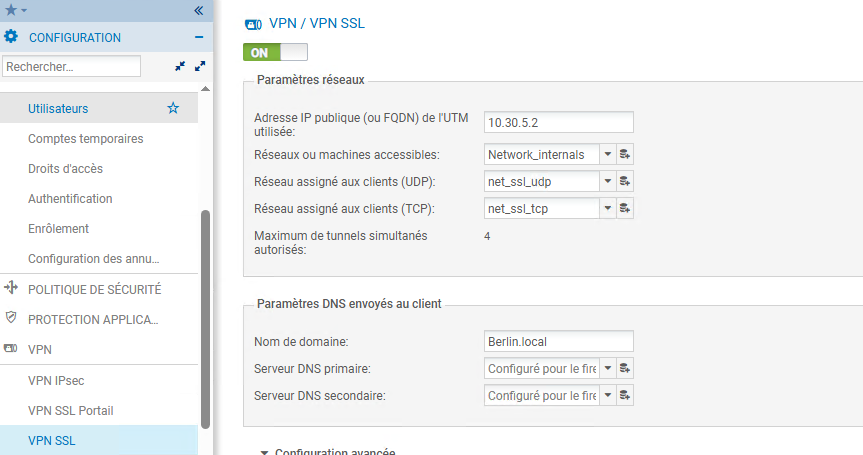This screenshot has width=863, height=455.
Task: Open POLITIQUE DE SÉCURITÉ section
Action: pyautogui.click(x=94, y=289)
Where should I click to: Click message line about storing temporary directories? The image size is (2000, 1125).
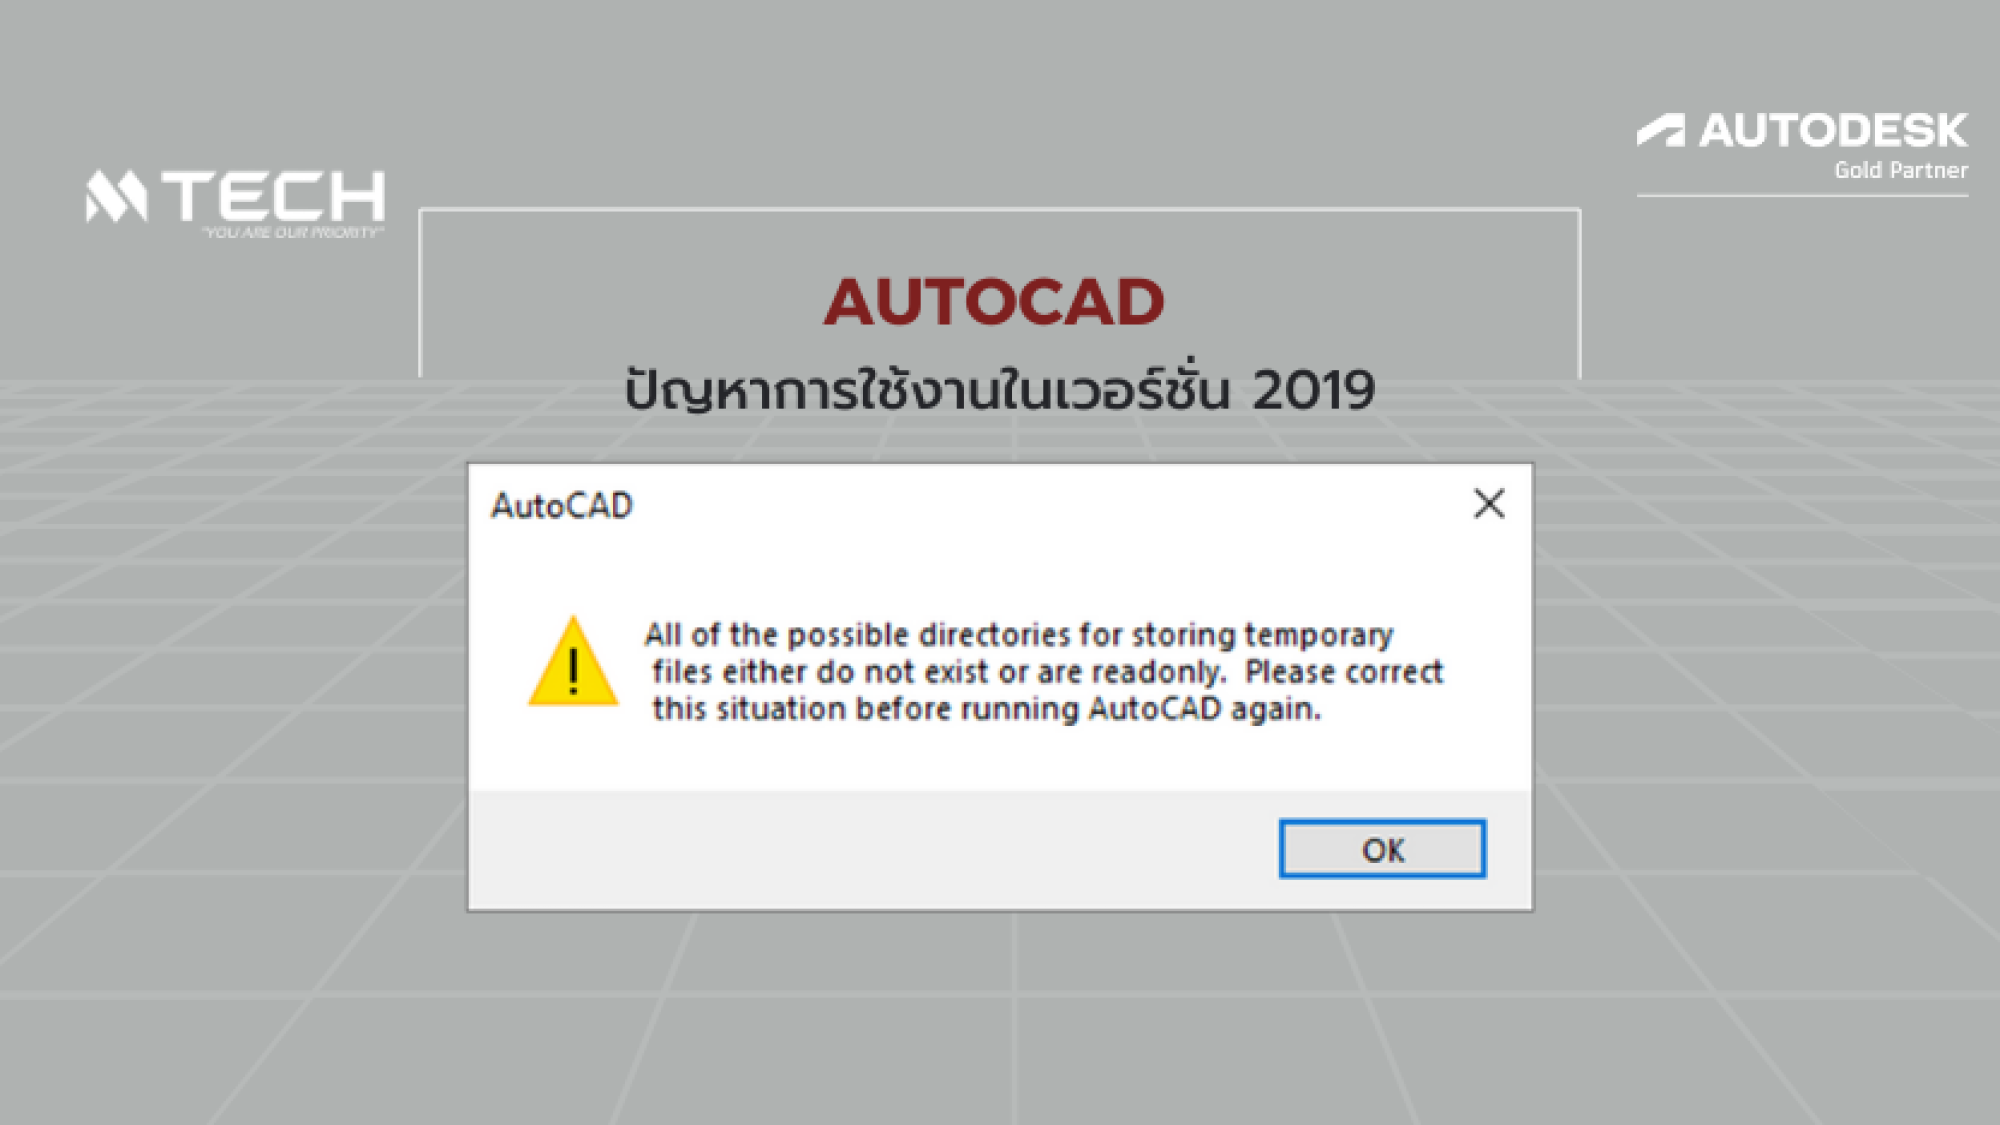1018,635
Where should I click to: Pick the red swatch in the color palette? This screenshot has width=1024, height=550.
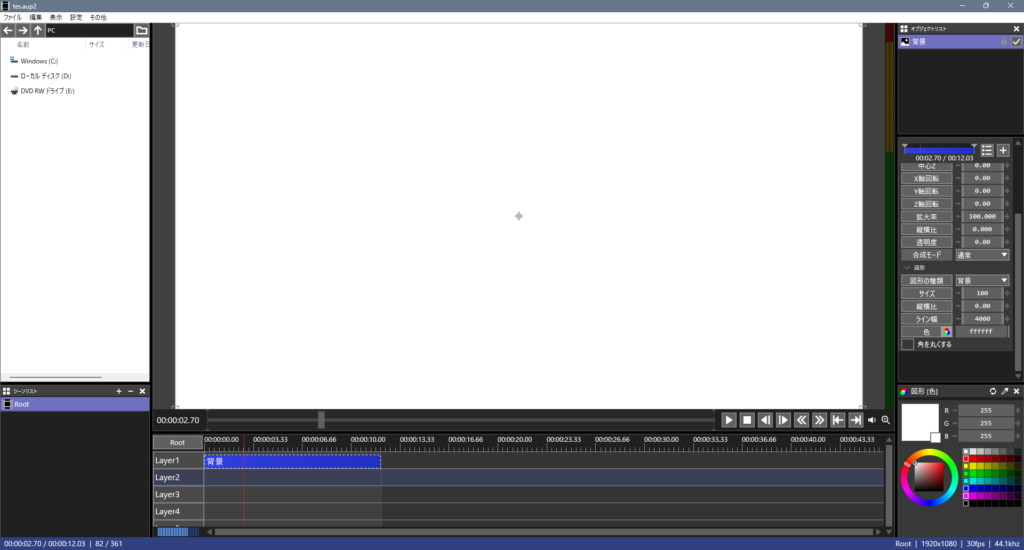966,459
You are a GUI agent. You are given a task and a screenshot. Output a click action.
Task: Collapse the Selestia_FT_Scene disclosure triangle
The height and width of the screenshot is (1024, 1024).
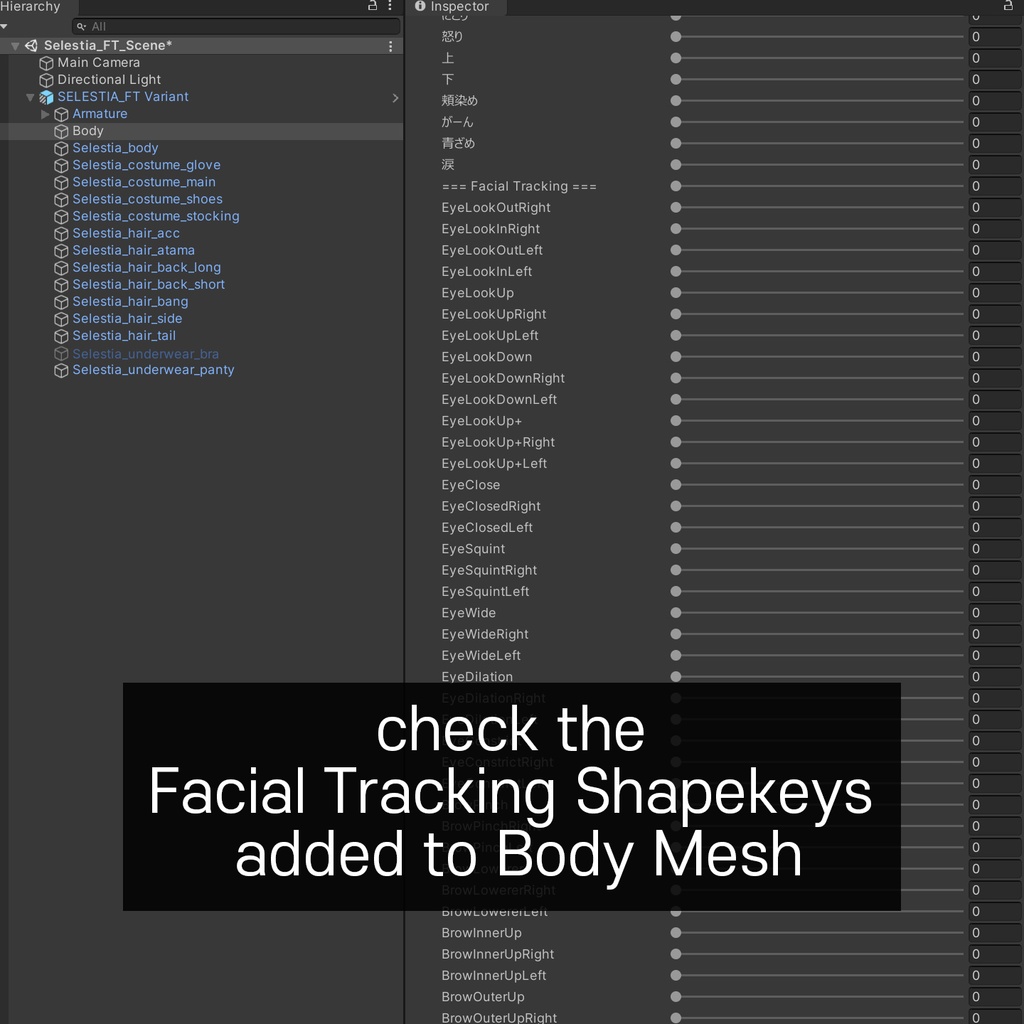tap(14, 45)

####################

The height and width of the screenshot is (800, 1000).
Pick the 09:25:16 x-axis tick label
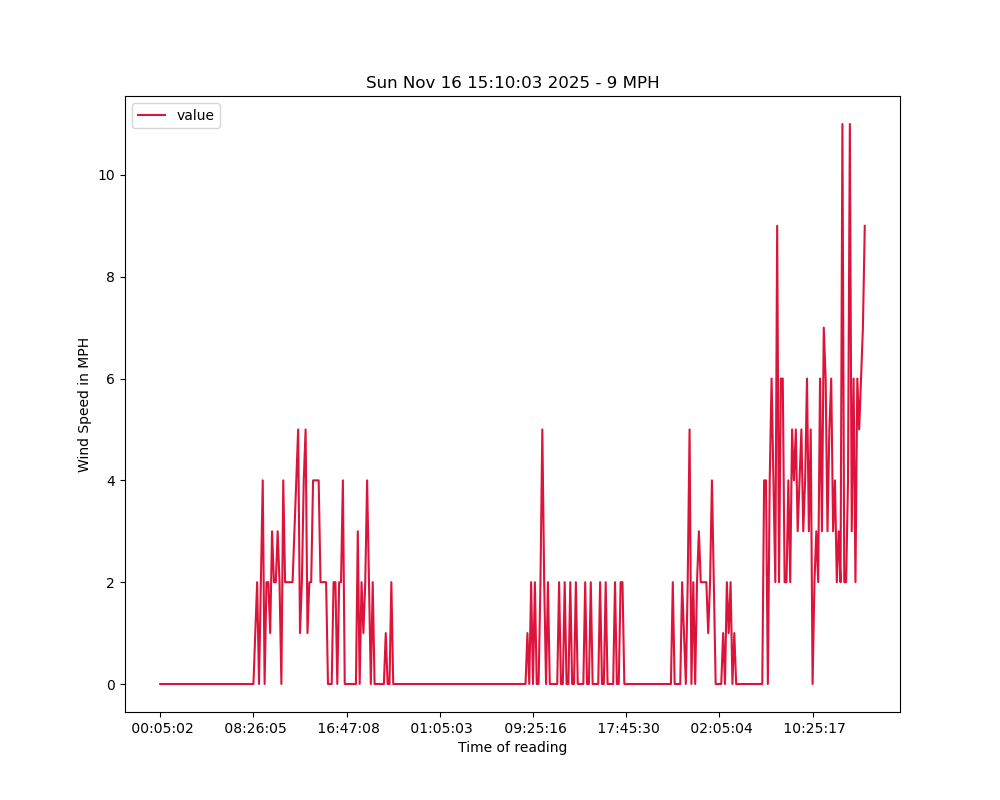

####################

PROBLEM TO WORK ON – The required answer is the run of lines above, starting at the line with "The height and width of the screenshot is (800, 1000)." and ending at the line with "Pick the 09:25:16 x-axis tick label", reproduced exactly with both ends.

FINISHED EXERCISE –
The height and width of the screenshot is (800, 1000).
Pick the 09:25:16 x-axis tick label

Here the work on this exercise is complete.